Monthly food benefits are awarded through the Supplemental Nutrition Assistance Program (SNAP). There are various reasons you may be denied food assistance benefits, such as failing to meet citizenship requirements, residency requirements, not submitting required documents, exceeding the income limits or receiving benefits in another state. If you're application is denied, you have the right to ask why. You can appeal the decision if you don't agree or feel an error was made.

Not Meeting Eligibility Requirements

Citizenship

You must be a U.S. citizen or eligible noncitizen, which is someone who is eligible based on his immigration status. Legal immigrants and qualified aliens are eligible.

Residency

Although SNAP is available in every state, you must be a resident of the state where you're applying for benefits.
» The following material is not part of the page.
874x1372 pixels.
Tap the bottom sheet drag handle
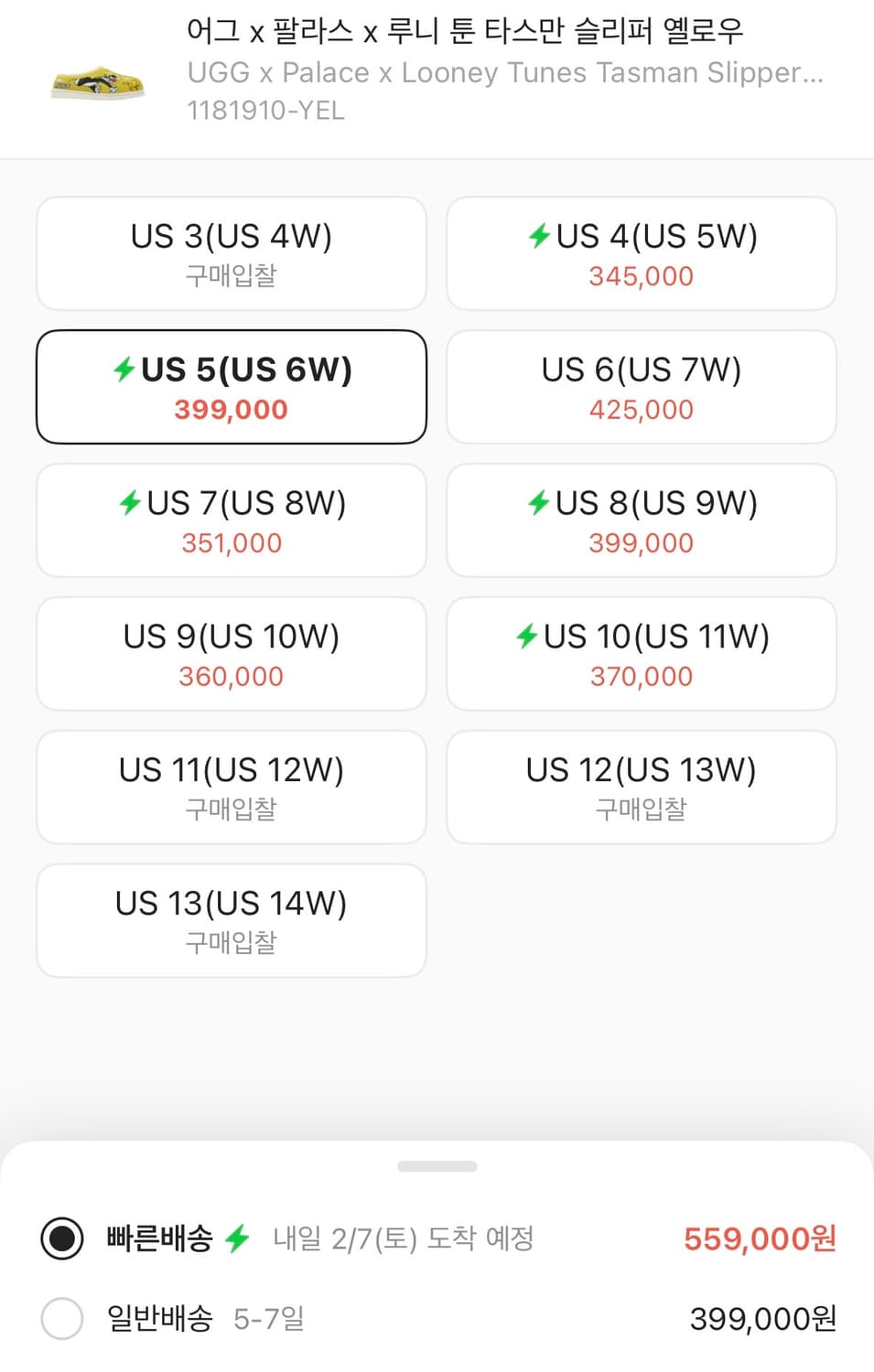[x=437, y=1166]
You need to produce documents that proof your residency, such as a driver's license, lease agreement or utility bills.

Work

If you're an adult without dependent children, you may be required to work or to be actively seeking work to receive benefits. You may be excluded if you are pregnant or deemed physically or mentally unfit for employment. The work requirement isn't mandatory in every state.

Exceeding Income and Asset Limits

Income

SNAP limits your gross income to 130 percent of the federal poverty level. There are certain deductions that help lower your countable income, such as a 20 percent deduction for earned wages. If you exceed the limit for your household size, you won't qualify.

Assets

There are also asset restrictions in the majority of states. Your countable resources can't exceed $2,250, as of publication. If someone in the household is over age 60 or disabled, the limit is $3,250. Your home, one vehicle per adult, retirement plans, furniture, jewelry and personal possessions are excluded. However, if your cash on hand, bank accounts, investment accounts, real estate or other property exceeds the asset limit, you'll be denied benefits.

Felony Drug Convictions

Under federal law, a felony drug conviction after August 22, 1996, disqualifies you from SNAP benefits indefinitely. State laws vary on the length of time or the requirements for receiving SNAP after a drug conviction.
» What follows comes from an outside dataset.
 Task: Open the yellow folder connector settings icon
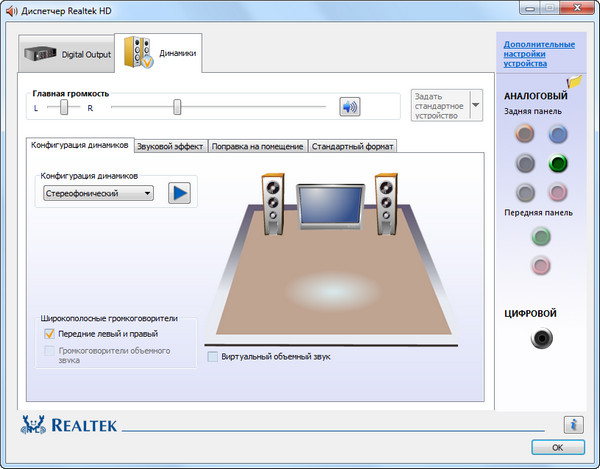(574, 83)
SNAP Fraud or Receiving Benefits in Another State

If you were convicted of SNAP fraud, your benefits may suspended temporarily or permanently. SNAP fraud includes lying about your household members, income, assets, employment or other information. Fraud also includes selling or trading your SNAP benefits for cash. You are also unable to receive SNAP in more than one state at a time.

Missing Documents

You must submit all requested documents, including proof of identity, Social Security cards, birth certificates, pay stubs, W-2 forms, tax returns and bills. If you don't submit every documents required for your case, your application may be denied.

Missed Interview

An interview with your assigned case worker is also required in most states. Generally, the interview is held in person or over the phone. They'll just verify the information you reported on your application and address any issues that need clarification.

Appealing the Decision

If you want to appeal the decision, you can submit a written request to your local SNAP administering agency or department of human services. In your letter, explain why you disagree with the decision and provide any supporting evidence or documents you have. Once the appeal request is received, your application is looked at and reviewed again to determine if an error was made. States generally allow 90 days from the date of the denial to appeal the decision.